Addressing the commercial failure of the antibiotic market should be a priority for governments seeking to encourage development of new drugs against resistant bugs.
At the end of May, the Nature conference “Countering Antimicrobial Resistance” in Beijing, China, showcased a wide array of discovery approaches focused on combatting drug-resistant bacteria. On the one hand, the sheer diversity of candidate treatments on show—from novel antibiotics, antimicrobial peptides and peptide fusions, therapeutic antibodies, microbiome treatments, CRISPR anti-infectives to therapeutic vaccines—was encouraging. On the other, several speakers warned that few of these interventions are likely to reach patients unless more is done to address the continued market failure of antibiotics. In June, the US Food and Drug Administration laid out its agenda for addressing the problem of antibiotic reimbursement. But real progress in galvanizing product development will likely require governments and international agencies to undertake a coordinated, collective, global effort that offers industry tangible financial rewards for entering the marketplace.

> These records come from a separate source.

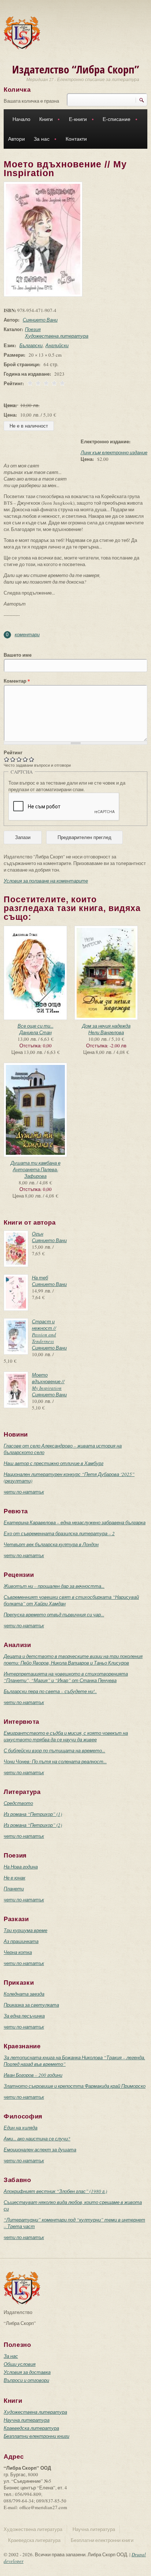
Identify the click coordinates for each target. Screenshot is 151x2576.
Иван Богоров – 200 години (33, 2075)
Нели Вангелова (106, 1032)
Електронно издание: (105, 441)
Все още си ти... (36, 1026)
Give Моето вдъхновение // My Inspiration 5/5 (32, 759)
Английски (57, 345)
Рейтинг (13, 752)
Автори (16, 139)
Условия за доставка (27, 2372)
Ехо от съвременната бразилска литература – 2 (59, 1533)
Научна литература (26, 2420)
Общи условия (20, 2364)
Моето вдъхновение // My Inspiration (48, 1381)
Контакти (76, 139)
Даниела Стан (35, 1032)
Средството (18, 1803)
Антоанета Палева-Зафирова (35, 1172)
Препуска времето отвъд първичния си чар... (54, 1614)
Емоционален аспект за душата (40, 2149)
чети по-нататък (24, 1491)
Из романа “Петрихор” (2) (33, 1825)
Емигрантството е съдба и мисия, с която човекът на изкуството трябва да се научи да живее (66, 1736)
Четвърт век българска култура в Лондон (51, 1544)
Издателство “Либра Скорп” (75, 69)
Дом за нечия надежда (106, 1026)
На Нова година (21, 1866)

According to the AMR Review, a 2016 UK government report on antimicrobial resistance (AMR) funded by the Wellcome Trust, at least 700,000 people die annually owing to drug-resistant pathogens. In recent years, 'superbugs', such as methicillin-resistant Staphylococcus aureus and extremely drug-resistant (XDR) Mycobacterium tuberculosis, have been joined in hospitals or community settings by Gram-negative organisms, such as carbapenem-resistant Acinetobacter baumannii and Pseudomonas aeruginosa. By 2050, based on the current rate of antibiotic approvals, the UK report estimates that drug-resistant superbugs could kill up to 10 million people.
Paradoxically, as this AMR problem grows, commercial incentives for industry to develop new antibiotics are diminishing.
At the Nature event, promising early clinical data was presented on a new monobactam derivative (LYS228) from Novartis; and yet the company is currently seeking to outlicense the asset. A similar story can be seen across big pharma; only Merck & Co., Roche, GlaxoSmithKline and Pfizer now have active antibiotic programs, and only 12 antibiotics have been approved since 2000—a decision on Achaogen's plazomicin was expected as Nature Biotechnology went to press.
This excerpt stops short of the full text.